#### WHAT THE TASK ASKS:
Locate every line in the records below that contains the string "dropdown", and copy each such line in full. Treat the match as case-sensitive.

----

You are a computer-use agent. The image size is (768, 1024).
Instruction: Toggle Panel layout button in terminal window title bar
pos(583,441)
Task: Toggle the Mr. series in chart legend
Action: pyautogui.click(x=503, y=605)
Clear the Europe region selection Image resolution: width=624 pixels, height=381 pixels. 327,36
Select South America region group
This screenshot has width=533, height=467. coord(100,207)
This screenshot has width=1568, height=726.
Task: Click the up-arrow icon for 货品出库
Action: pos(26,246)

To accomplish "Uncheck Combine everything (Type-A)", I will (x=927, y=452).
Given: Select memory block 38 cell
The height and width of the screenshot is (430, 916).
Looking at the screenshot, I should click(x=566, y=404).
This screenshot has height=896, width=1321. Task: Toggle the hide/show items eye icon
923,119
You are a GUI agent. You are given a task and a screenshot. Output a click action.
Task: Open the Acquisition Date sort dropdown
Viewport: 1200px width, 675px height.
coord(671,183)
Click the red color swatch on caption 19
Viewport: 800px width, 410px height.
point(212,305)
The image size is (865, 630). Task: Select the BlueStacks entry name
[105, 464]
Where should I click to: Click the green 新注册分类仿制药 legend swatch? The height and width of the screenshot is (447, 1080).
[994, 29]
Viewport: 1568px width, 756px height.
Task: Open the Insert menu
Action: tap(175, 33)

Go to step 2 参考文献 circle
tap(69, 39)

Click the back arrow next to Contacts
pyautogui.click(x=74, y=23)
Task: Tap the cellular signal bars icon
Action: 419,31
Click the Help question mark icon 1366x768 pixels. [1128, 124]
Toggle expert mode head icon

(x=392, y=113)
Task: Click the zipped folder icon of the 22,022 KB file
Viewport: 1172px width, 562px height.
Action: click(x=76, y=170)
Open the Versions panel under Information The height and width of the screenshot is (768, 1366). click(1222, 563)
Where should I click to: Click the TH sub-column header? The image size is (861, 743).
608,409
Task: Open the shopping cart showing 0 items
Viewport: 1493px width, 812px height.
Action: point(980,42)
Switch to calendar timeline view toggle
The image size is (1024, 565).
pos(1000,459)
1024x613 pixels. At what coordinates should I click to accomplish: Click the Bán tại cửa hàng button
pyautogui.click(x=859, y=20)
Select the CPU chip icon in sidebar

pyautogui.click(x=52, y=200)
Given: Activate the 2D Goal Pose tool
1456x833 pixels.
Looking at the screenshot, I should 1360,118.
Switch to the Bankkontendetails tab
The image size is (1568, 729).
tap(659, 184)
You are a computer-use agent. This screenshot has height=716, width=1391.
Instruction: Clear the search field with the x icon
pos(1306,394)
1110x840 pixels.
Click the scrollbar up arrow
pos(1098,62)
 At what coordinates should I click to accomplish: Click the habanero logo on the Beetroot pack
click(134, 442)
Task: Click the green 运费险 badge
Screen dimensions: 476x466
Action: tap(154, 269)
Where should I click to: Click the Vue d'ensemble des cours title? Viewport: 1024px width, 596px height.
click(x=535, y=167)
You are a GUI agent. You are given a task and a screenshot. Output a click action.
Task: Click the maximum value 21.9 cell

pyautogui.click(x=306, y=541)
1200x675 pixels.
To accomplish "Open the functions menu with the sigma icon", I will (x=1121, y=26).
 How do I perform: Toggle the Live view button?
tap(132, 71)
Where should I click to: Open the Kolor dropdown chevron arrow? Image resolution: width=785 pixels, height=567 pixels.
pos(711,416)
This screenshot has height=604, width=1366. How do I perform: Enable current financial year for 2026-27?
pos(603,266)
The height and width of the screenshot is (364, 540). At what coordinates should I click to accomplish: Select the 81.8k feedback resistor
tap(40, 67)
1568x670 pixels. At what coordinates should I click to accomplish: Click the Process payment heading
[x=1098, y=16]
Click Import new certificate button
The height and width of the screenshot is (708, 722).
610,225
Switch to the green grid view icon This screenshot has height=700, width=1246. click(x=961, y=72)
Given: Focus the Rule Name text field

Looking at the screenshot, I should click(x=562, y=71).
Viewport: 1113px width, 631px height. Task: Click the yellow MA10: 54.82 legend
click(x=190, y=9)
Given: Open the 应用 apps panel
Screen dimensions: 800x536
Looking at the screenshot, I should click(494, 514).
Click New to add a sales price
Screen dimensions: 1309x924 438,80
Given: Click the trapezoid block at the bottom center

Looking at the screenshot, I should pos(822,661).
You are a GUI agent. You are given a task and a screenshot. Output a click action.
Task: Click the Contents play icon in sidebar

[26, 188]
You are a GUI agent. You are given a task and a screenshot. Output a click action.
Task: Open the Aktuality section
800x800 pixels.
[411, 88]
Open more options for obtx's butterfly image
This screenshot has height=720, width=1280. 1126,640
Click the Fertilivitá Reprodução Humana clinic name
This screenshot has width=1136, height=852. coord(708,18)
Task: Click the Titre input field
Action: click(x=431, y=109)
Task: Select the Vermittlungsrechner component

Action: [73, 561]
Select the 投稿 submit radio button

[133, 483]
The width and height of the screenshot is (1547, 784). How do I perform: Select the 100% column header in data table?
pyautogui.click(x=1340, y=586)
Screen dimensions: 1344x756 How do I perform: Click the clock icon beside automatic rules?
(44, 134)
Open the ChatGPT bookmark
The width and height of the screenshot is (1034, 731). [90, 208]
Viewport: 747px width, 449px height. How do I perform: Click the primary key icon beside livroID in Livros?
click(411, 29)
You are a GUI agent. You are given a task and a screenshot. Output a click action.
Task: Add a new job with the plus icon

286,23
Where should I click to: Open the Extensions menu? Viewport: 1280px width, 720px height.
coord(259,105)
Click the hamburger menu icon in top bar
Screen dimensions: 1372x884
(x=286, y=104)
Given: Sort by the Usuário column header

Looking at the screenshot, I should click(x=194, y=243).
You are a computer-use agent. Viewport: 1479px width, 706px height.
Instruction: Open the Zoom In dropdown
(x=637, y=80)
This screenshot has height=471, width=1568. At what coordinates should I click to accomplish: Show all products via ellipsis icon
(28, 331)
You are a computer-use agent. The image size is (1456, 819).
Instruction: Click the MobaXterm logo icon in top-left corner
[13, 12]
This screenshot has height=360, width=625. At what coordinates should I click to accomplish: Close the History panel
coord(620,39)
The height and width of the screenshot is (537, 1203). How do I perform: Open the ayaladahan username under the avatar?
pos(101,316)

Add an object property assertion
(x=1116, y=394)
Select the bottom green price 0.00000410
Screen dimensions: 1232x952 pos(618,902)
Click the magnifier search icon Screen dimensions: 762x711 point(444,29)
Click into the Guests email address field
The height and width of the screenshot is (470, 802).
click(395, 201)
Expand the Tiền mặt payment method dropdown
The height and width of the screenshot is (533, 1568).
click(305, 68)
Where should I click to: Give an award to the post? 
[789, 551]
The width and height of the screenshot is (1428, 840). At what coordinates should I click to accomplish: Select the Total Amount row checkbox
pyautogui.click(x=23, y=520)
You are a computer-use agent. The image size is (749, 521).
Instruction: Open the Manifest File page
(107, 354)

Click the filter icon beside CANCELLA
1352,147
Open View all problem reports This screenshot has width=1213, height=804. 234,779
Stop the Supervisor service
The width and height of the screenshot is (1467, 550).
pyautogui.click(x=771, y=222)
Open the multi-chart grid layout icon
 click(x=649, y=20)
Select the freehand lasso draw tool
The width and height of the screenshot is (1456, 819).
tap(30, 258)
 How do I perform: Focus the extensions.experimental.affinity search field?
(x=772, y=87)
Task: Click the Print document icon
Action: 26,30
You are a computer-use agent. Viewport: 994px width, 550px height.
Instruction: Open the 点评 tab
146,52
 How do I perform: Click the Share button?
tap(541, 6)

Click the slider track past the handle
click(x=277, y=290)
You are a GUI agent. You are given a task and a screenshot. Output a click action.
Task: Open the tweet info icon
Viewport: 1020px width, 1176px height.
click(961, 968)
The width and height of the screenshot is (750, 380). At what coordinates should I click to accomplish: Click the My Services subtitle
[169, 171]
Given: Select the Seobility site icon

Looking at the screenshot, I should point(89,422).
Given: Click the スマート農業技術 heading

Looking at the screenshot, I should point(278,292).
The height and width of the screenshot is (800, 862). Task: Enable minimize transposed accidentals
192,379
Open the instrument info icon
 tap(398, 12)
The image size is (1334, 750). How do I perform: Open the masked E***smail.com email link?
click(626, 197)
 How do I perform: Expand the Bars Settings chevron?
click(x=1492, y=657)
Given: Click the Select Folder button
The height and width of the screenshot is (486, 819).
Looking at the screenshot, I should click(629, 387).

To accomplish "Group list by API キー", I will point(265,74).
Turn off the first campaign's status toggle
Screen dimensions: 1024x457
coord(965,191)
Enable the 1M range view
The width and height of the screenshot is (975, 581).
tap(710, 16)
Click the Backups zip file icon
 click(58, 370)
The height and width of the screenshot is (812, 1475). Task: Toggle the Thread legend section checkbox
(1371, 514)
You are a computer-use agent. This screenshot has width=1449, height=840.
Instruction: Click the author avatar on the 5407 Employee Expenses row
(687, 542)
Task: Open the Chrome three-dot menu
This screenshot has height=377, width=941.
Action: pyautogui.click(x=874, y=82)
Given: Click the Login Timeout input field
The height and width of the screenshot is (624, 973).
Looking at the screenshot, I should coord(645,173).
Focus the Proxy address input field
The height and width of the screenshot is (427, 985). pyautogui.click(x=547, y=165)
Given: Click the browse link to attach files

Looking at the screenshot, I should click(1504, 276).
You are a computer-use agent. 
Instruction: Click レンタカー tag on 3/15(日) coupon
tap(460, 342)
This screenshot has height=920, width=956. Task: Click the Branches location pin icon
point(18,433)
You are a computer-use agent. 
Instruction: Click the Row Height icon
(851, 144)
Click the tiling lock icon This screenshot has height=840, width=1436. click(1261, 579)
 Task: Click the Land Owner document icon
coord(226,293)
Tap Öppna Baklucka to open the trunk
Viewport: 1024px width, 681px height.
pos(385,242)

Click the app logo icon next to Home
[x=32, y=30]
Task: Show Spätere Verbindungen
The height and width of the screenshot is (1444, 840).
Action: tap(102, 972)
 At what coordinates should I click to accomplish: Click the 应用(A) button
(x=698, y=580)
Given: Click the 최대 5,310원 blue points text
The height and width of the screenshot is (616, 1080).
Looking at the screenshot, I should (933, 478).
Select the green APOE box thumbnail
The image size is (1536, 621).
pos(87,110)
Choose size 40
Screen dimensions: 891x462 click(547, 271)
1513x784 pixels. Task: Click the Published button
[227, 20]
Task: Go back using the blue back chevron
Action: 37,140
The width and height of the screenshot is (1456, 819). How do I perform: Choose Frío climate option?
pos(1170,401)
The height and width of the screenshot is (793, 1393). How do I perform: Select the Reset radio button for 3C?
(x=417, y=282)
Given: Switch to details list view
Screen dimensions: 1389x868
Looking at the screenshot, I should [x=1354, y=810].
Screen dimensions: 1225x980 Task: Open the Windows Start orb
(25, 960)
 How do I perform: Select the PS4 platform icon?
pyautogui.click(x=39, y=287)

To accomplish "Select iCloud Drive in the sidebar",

----

#### TASK SOLUTION:
Task: Open the Acquisition Date sort dropdown
Where should I click to: Open the Kolor dropdown chevron arrow? Image resolution: width=785 pixels, height=567 pixels.
Instruction: Open the Zoom In dropdown
Expand the Tiền mặt payment method dropdown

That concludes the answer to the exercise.